[START OF Selected excerpt]
![filler filler68 Family Stuff](http://www.planet-mag.com/blog/wp-content/uploads/filler68.jpg)
![familystuff_cover2 All photography by](http://www.planet-mag.com/blog/wp-content/uploads/familystuff_cover2large.jpg)
All photography by Huang Quingjun and Ma Hongjie (Click images to enlarge)
Family Stuff, a photojournalism project by Beijing-based photographers
Huang Quingjun and
Ma Hongjie, has been circulating among blogs for a couple of years now. We came across it recently and wanted to share the work. Huang and Ma juxtapose the results of China’s economic progress with its enduring poverty – often in the same household – by documenting families and their belongings arranged outside of their homes.
The photographers capture Chinese families from various regions and ethnicities. Ma in particular focuses on the country’s rural majority, rather than the urban population more frequently displayed by the media. While to first-world eyes the number of possessions appears scant, their owners are obviously proud of what they’ve gained in recent times. Occasionally, too, other faces are more troubled, as seen in the expressions of a family in the resettlement program in Beijing, waiting to move to a new home so their old residence can be demolished.
[END OF Selected excerpt]
[START OF Source data]
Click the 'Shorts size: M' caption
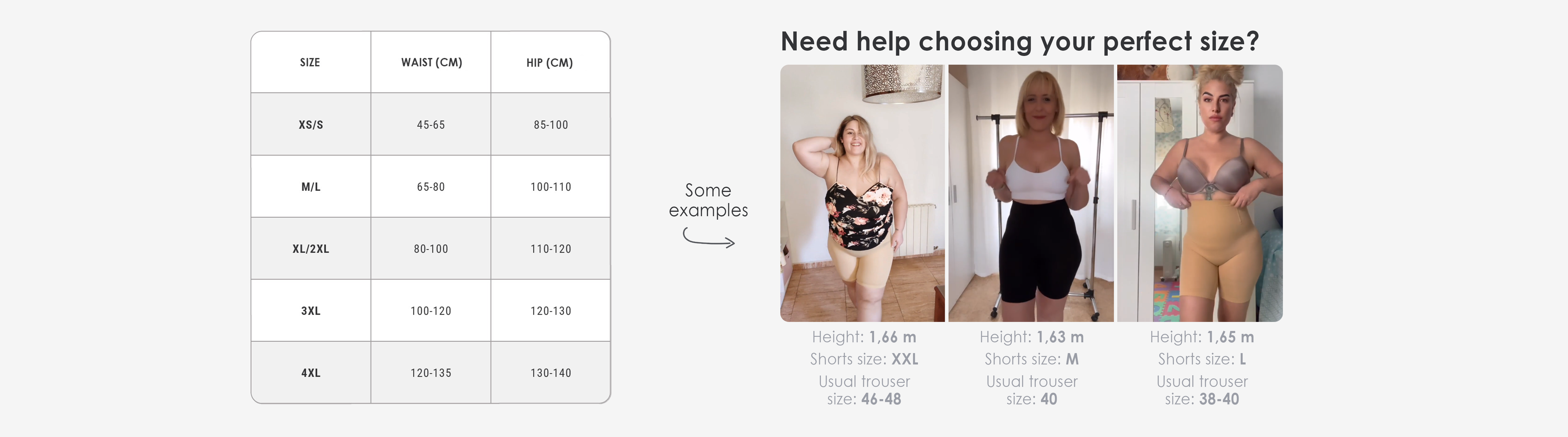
[END OF Source data]
__Exercise description__. Can you extend the article on the Family Stuff photography project, picking up after its final sentence?

__Written answer__.
Huang and Ma work completely independently of one another: Huang covers the Northern half of China while Ma documents the South. The shoots can take months to finish. Although families are compensated for their trouble, the task of explaining the project and convincing families to so nakedly display themselves and their possession often proves difficult. Six years in the making, this epic project will result next year in fifty photos and a book.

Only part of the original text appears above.